In 2018, the annual budget of the IEA was EUR 27.8 million. According to the IEA’s budget figures, revenues from its data and publication sales finance “more than one-fifth of its annual budget”. That equates to EUR 5.6 million per year. To put this figure in perspective, it is equal to 0.03% of the total public energy RD&D budget for IEA countries in 2018, which was EUR 20.7 billion.2 Or on a per capita basis split equally across IEA member countries: 0.44 cents per person per year.3

We believe that the relatively small revenues that the paywalls generate do not justify the very large downsides that these restrictions cause.

Despite it being one of the most pressing challenges we face, energy is the only area of development without a global open-access dataset that researchers, policymakers and innovators can use to understand and tackle the problem. The paywalls the IEA is required to put in front of its data make it impossible for it to achieve its own mission. The IEA wants to be at the “heart of global dialogue on energy, providing authoritative analysis, data, policy recommendations, and real-world solutions to help countries provide secure and sustainable energy for all”, but as it stands the IEA is only providing data to rich elites as the restrictive licenses ensure that it cannot be part of the global dialogue on energy.
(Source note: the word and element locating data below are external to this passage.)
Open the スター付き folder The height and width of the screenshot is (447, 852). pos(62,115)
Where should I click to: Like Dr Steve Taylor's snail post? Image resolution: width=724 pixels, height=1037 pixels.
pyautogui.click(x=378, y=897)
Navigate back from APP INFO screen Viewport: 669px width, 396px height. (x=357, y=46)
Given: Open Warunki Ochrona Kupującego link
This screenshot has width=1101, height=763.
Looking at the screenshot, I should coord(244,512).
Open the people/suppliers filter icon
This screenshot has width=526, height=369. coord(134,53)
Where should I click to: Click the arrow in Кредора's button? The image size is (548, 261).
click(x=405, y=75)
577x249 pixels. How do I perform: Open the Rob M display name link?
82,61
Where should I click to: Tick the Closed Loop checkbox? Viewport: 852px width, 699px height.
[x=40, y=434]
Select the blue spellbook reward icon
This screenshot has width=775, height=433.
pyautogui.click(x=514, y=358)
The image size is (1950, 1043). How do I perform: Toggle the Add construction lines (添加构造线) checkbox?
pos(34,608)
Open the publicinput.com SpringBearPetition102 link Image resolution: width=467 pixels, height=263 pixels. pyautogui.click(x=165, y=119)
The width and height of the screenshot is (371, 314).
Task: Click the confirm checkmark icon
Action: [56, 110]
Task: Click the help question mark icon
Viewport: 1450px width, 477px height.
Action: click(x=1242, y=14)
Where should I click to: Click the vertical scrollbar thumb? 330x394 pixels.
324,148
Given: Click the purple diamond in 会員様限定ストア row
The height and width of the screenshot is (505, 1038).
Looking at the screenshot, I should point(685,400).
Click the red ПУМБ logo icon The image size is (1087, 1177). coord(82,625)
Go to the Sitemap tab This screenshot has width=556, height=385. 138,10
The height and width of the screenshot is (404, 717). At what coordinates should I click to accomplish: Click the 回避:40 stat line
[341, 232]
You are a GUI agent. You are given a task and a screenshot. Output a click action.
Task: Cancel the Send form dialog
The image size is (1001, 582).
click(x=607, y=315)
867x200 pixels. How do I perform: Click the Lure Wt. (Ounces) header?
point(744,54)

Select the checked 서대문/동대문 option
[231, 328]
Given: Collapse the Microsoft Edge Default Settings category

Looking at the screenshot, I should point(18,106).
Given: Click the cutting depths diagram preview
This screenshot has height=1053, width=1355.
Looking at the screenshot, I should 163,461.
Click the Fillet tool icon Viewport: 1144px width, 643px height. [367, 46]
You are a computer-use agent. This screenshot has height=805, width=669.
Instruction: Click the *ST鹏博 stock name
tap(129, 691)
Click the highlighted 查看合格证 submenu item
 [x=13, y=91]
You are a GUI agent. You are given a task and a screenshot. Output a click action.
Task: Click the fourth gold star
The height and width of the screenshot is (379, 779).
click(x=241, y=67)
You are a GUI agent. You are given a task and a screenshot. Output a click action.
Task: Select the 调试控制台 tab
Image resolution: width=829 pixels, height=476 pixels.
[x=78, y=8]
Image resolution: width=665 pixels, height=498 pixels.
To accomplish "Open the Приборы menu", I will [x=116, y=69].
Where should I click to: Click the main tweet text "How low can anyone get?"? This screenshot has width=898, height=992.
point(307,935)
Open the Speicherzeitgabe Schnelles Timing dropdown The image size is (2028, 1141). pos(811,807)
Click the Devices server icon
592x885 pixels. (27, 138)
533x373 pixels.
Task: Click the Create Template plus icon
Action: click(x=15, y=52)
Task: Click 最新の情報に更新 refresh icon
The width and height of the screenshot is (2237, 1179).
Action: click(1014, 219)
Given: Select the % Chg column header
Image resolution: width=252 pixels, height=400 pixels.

As explained, the problem is not so much the IEA itself, who surely has an interest in achieving its mission. The problem is the member countries’ imposition that the IEA has to raise a part of its budget through the sales of data licenses. To make it possible for the IEA to achieve its mission, the global energy and climate research community should therefore recommend to IEA member countries that they remove the requirement to charge for data use and close the relatively small funding gap that remains.

The pandemic has taught us many lessons over the past year. One key lesson has been that timely, accurate, and open global data is fundamental to the understanding of a global problem and an appropriate response to it. In the same way that the lack of public data would have stood in the way of fighting the pandemic, the lack of public data on the energy and climate system is standing in the way of solving one of the biggest challenges of our lifetime.